_Excerpt to read_.
+ + + +

Also, you may want to do a rewind() first, just in case...

On 28/01/2022 09:22, Neophytos Demetriou wrote:
> I've solved the issue with the following for the time being:
> byte[] arr =new byte[cell.buffer().remaining()]; cell.buffer().get(arr);
> I shouldn't have been calling array() in the first place it seems.
>
> - Neophytos
>
> On Fri, Jan 28, 2022 at 2:06 AM Neophytos Demetriou 
> <ne...@gmail.com> wrote:
>
>     Hi, thanks for the prompt reply.
>
>     I've tried this. Here's what I'm writing:
>     bytes: 3 capacity: 3 limit: 3 offset: 0
>
>     Here's what I'm reading:
>     cell buffer size: 1048576 capacity: 1048576 limit: 212 arrayOffset: 0
>
>     It still does not seem right. I would have expected Cassandra to
>     allocate a buffer the size of the text field. Unless I'm missing
>     something, org.apache.cassandra.db.marshal.AbstractType#read
>     already does this. It calls
>     org.apache.cassandra.utils.ByteBufferUtil#read that allocates a
>     byte array the size of the given length. I'm still checking but it
>     could be that the readUnsignedVInt call in AbstractType#read reads
>     the wrong thing under the given circumstances (very likely an
>     issue on my end). I would welcome any ideas on how to debug this.

+ + + +

_Available data_.
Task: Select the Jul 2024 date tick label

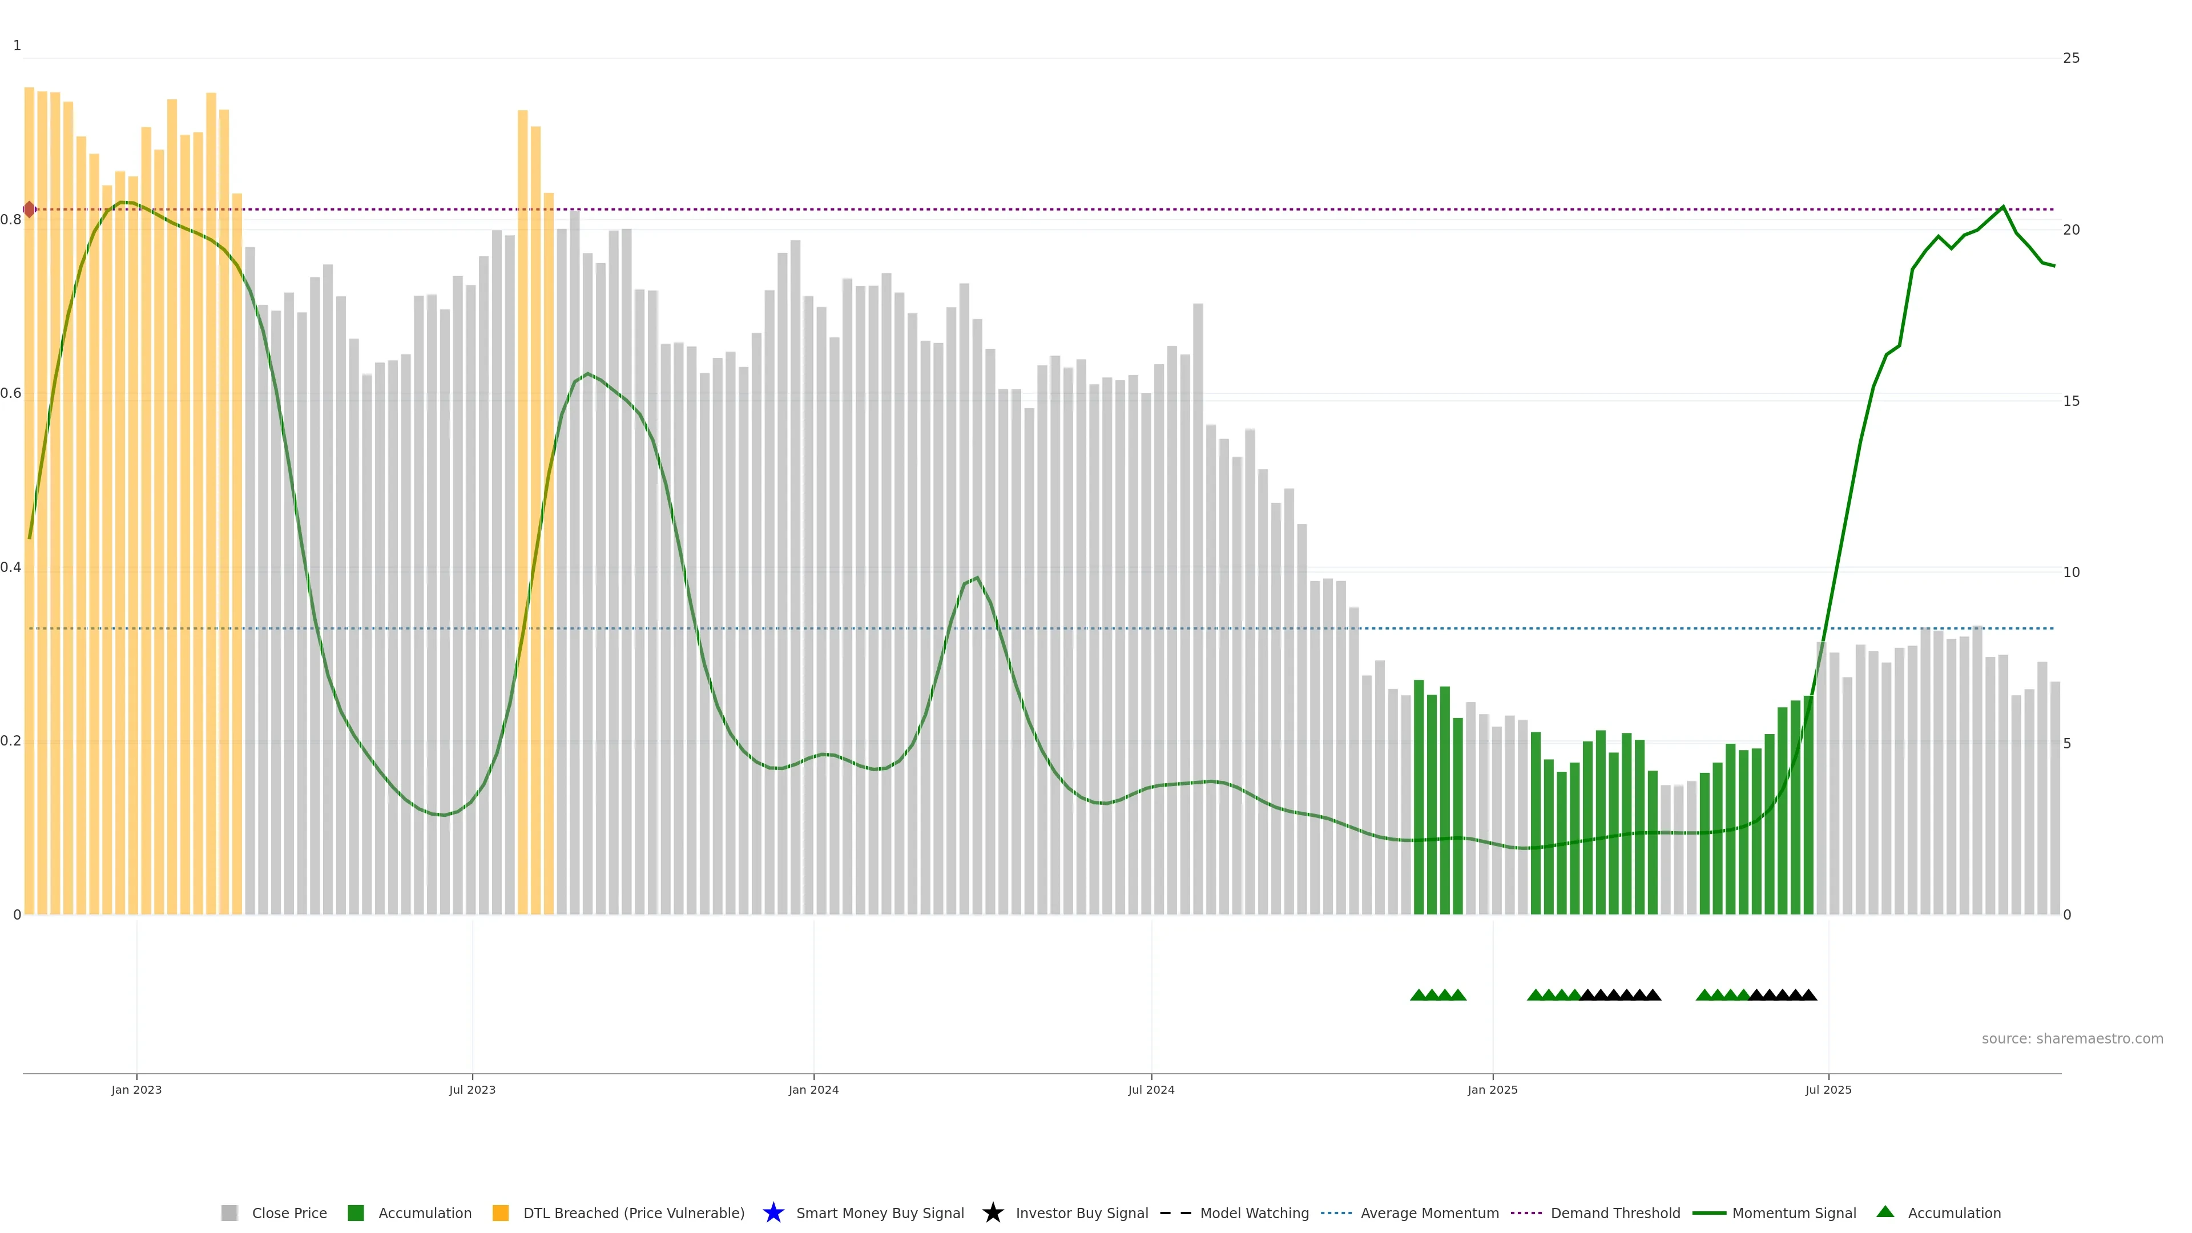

+ + + +

_Set of tasks_.
1: In the Cassandra buffer thread, which method does Neophytos say he shouldn't have been calling?
2: Pick up the Cassandra buffer thread right after its last sentence and keep writing it.
The data comes from a separate source and has nothing to do with the Cassandra buffer thread.

_The results_.
1: array()

2:
>
>     - Neophytos
>
>     On Thu, Jan 27, 2022 at 5:43 PM Bowen Song <bo...@bso.ng> wrote:
>
>         I'm not a Java developer, but based on my best knowledge,
>         ByteBuffer.array() method returns the whole byte array, not
>         just the part of the byte array that's meaningful (i.e. has
>         ever been written to). You may want to check the difference
>         between the bb.capacity() and bb.limit(), and also check the
>         bb.arrayOffset() because the first element is not always at
>         beginning of the byte array.
>
>         On 27/01/2022 22:11, Neophytos Demetriou wrote:
>>         Hi,
>>
>>         I'm new to the list but not new to Cassandra. I'm writing an
>>         app on top of C* and I have come across an issue (huge cell
>>         buffer size after applying a mutation) that I haven't been
>>         able to resolve yet. I would appreciate any suggestions/help
>>         to resolve this. Here are the details:
>>
>>         1. I have a column family defined as follows:
>>         TableMetadata.Builder metadata =
>>         TableMetadata
>>              .builder(KEYSPACE1, CF_STANDARD1)
>>              .addPartitionKeyColumn("key", Int32Type.instance)
>>              .addRegularColumn(
>>              "a", MapType.getInstance(AsciiType.instance, SetType.getInstance(UTF8Type.instance,false),false))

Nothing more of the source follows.